About Local SSD for GKE


Local solid-state drives (SSDs) are fixed-size SSD drives, which can be mounted to a single Compute Engine VM. You can use Local SSD on GKE to get highly performant storage that is not persistent (ephemeral) that is attached to every node in your cluster. Local SSDs also provide higher throughput and lower latency than standard disks.

In version 1.25.3-gke.1800 and later, you can configure a GKE node pool to use Local SSD with an NVMe interface for local ephemeral storage or raw block storage.

If you are using GKE with Standard clusters, you can attach Local SSD volumes to nodes when creating node pools. This improves the performance of ephemeral storage for your workloads that use emptyDir Volumes or local PersistentVolumes. You can create node pools with Local SSD within your cluster's machine type limits and your project's quotas.

A Local SSD disk is attached to only one node, and nodes themselves are ephemeral. A workload can be scheduled onto a different node at any point in time.
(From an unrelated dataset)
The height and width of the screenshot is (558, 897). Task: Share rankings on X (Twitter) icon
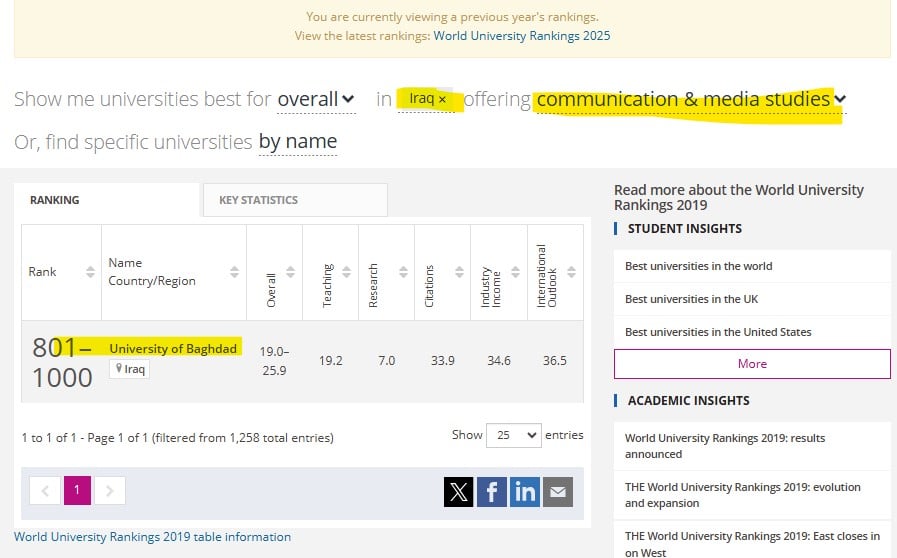pos(458,491)
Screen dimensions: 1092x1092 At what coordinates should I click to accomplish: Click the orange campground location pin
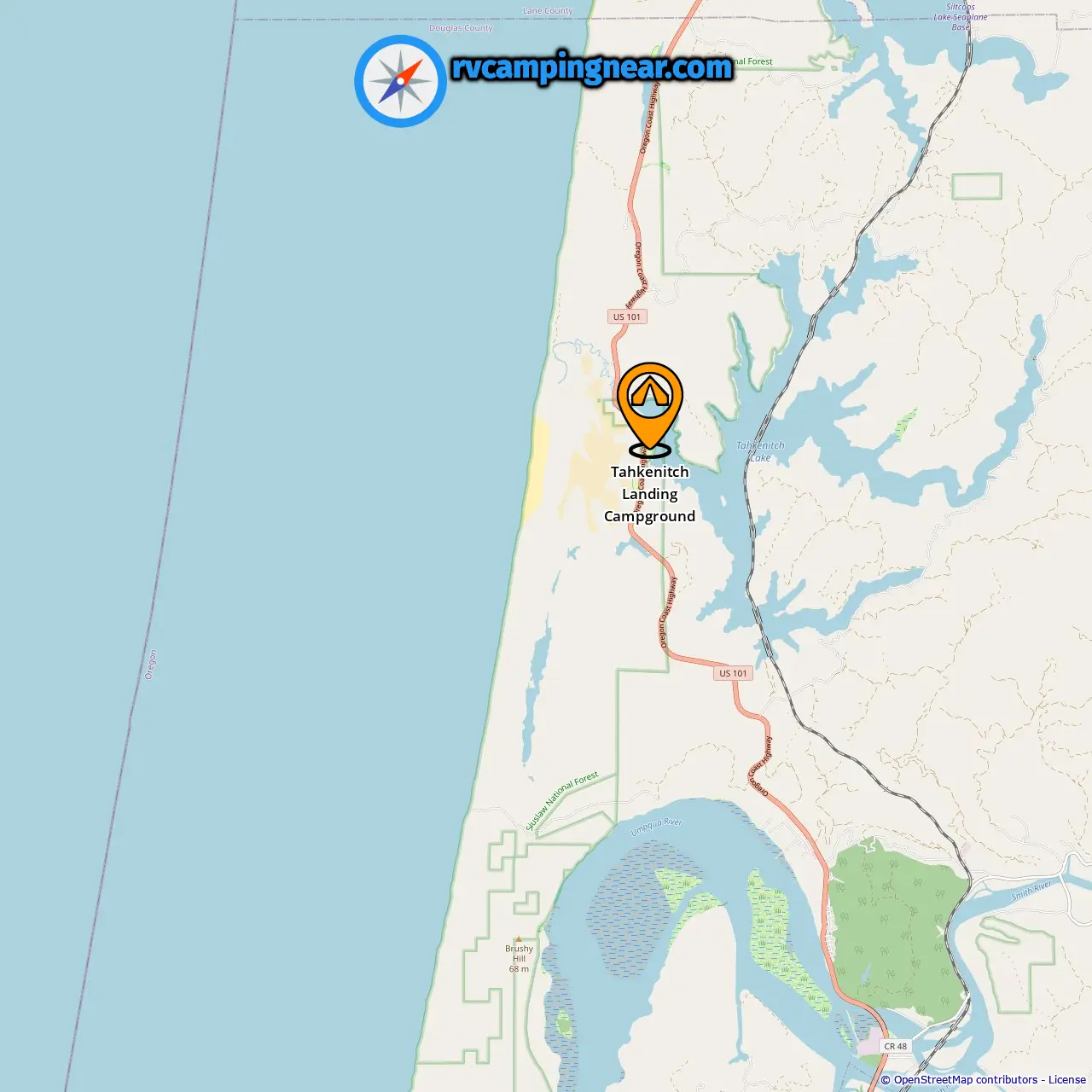pos(650,410)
For more information on the benefits and limitations of Local SSD, such as performance and the allowed number of SSD disks per machine type, see Local SSDs in the Compute Engine documentation.
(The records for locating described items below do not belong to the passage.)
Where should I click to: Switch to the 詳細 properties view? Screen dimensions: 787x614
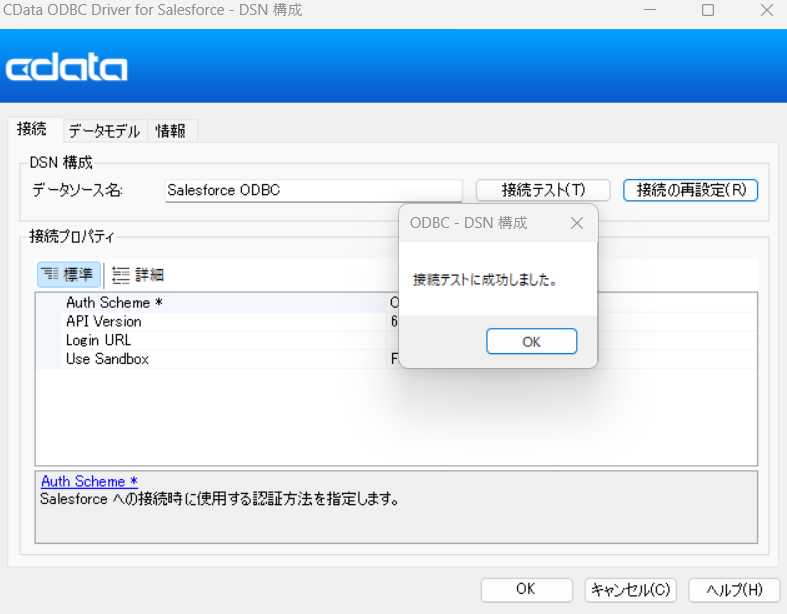pos(138,275)
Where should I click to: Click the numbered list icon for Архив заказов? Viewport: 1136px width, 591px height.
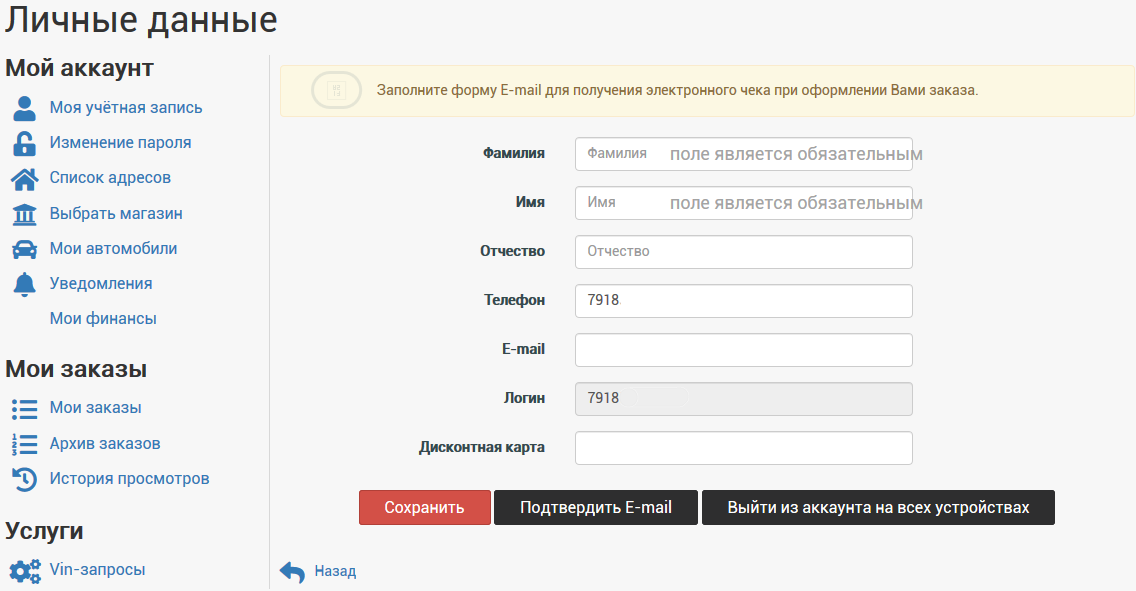[24, 444]
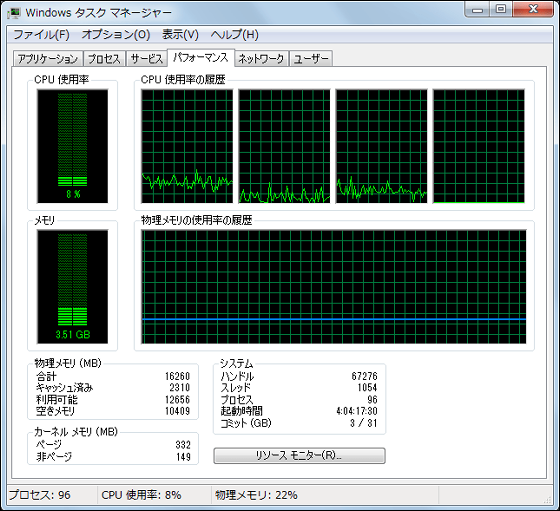Switch to the アプリケーション tab
Image resolution: width=560 pixels, height=511 pixels.
pos(48,59)
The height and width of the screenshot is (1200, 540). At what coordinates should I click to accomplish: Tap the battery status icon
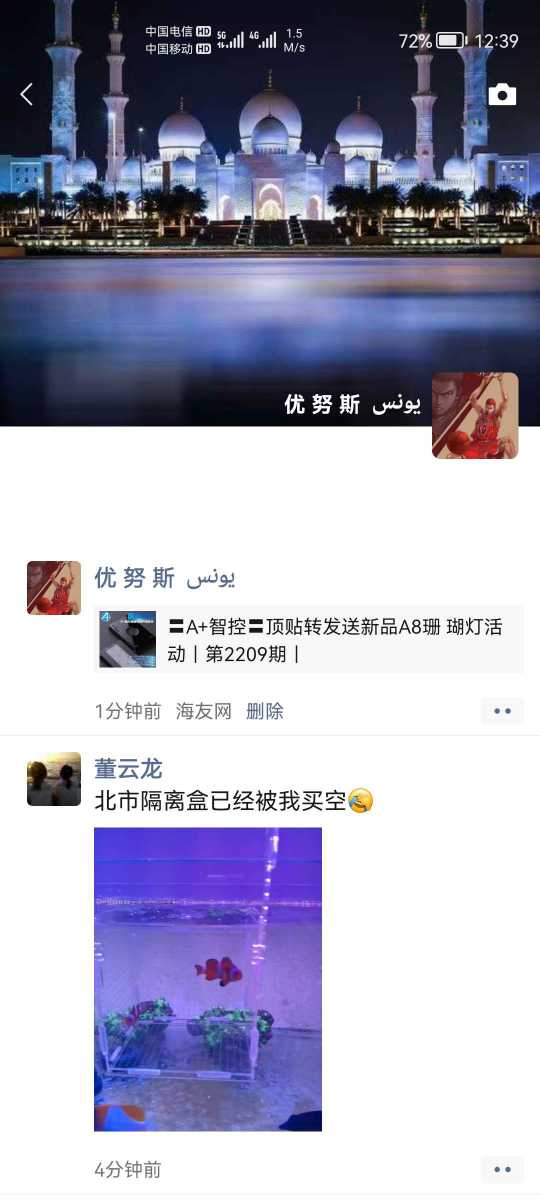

Why choose Local SSD for GKE

Local SSD is a good choice if your workloads have any of the following requirements:

  • You want to run applications that download and process data, such as AI or machine learning, analytics, batch processing, local caching, and in-memory databases.
  • Your applications have specialized storage needs and you want raw block access on high-performance ephemeral storage.
  • You want to run specialized data applications and want to operate Local SSD volumes like a node level cache for your Pods. You can use this approach to drive better performance for in-memory database applications like Aerospike or Redis.

Ephemeral storage

We recommend using the --ephemeral-storage-local-ssd option to provision Local SSD for node ephemeral storage (this is the default if you are using a third generation machine series). This approach puts the emptyDir volumes, container-writable layers, and images that together constitute your node ephemeral storage on Local SSD. The benefits include improved I/O bandwidth than the default Persistent Disk and improved Pod startup times.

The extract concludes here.